Physical association of C6-encoding genes with A. flavus secondary metabolite gene clusters
Physical association of C6 domain genes with the 55 gene clusters in A. flavus genome
Zn(II)2Cys6 Gene ID
With increasing numbers of fungal genomes being sequenced, a wealth of information concerning gene sequence and location is becoming readily available. Bioinformatics has expanded our ability to predict gene function and analyze organization of gene clusters. Comparative genome studies have been performed to decipher evolutionary relationship among related species (Galagan et al. 2005; Payne et al. 2006; Sato et al. 2011) or among strains of the same species (Borneman et al. 2011). Emphasis now must be shifted toward examining functions of annotated groups of genes.

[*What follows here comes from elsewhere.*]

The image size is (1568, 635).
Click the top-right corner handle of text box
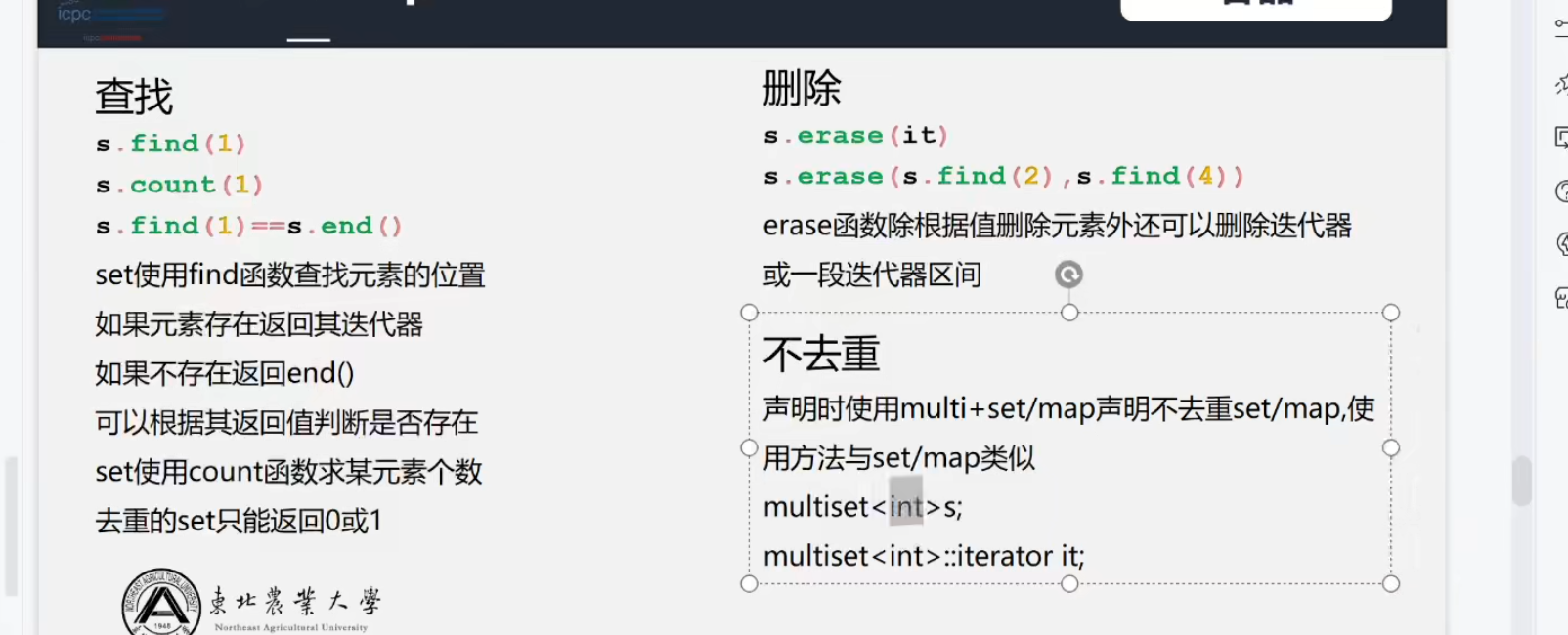pyautogui.click(x=1391, y=313)
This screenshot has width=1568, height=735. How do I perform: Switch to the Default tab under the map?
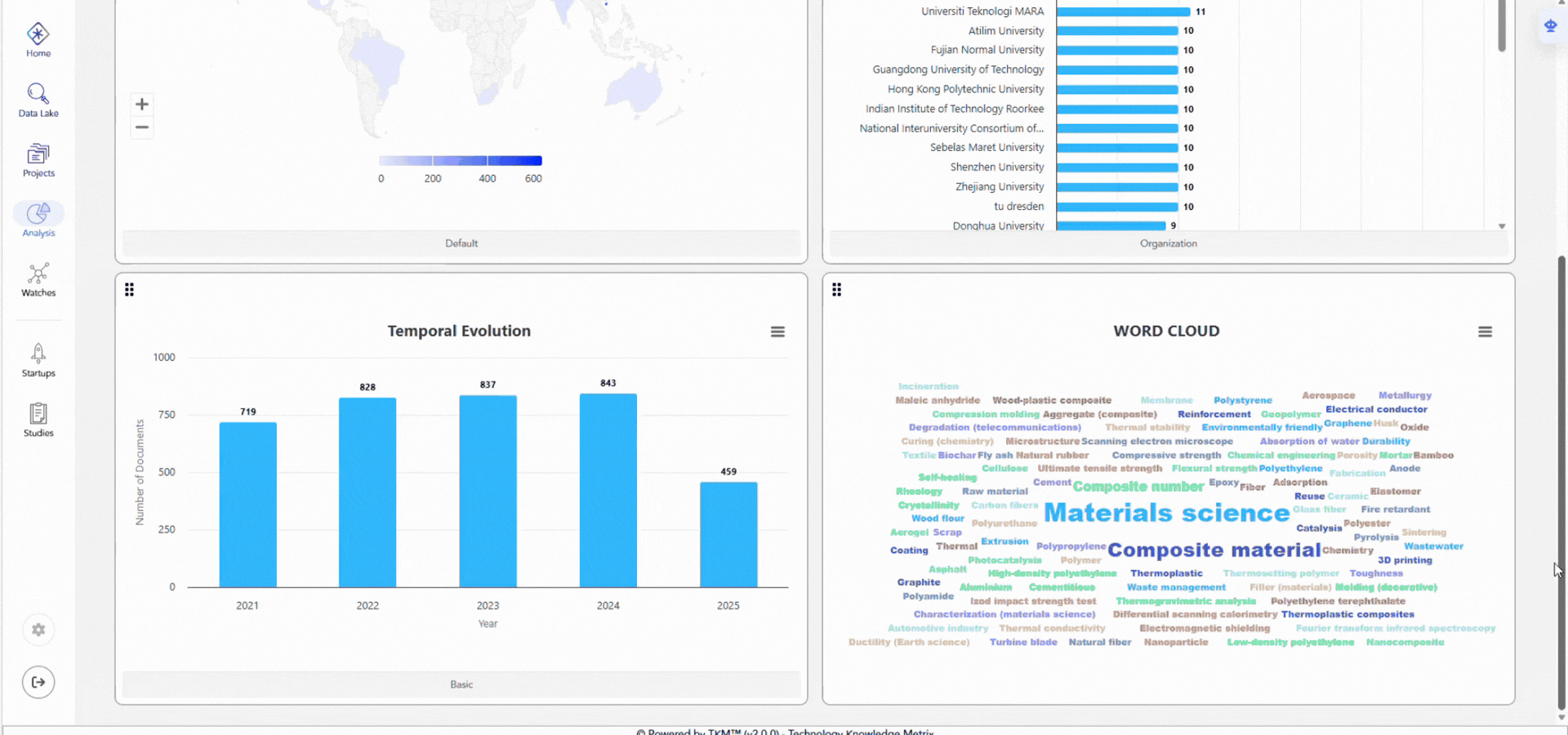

Current protocols for automatic gene prediction are still far from perfect. Refinement of bioinformatic algorithms to enhance accuracy of gene prediction and annotation therefore is a prerequisite for the advance of functional genomics studies. Comparison of C6 domains and the normally conserved downstream basic amino acid dimerization region will spur investigation of mechanisms of phylogenetic diversity among different fungal species. The central role played by the C6 proteins has been evident in either as activators or repressors to modulated expression of controlled genes. Further understanding of how C6-encoding genes are activated and how C6 proteins are posttranslationally modified and interact with co-activators or globally acting transcription factors via the TF or DUF3468 domain needs to be pursued. Their roles in basic fungal development and differentiation also are largely unknown. Association of abilities to infect and colonize host plants with C6 proteins (Bluhm et al. 2008; Imazaki et al. 2007) is another new but rarely explored field. C6 proteins have been implicated in multidrug resistance and in response to stress such as heat shock, low pH, and high osmolarity in S. cerevisiae (Akache et al. 2001; MacPherson et al. 2006). However, no studies have probed this important area of transcription regulation which is critical for fungal survival. Challenges and surprises will arise by future studies of this fundamental class of regulators.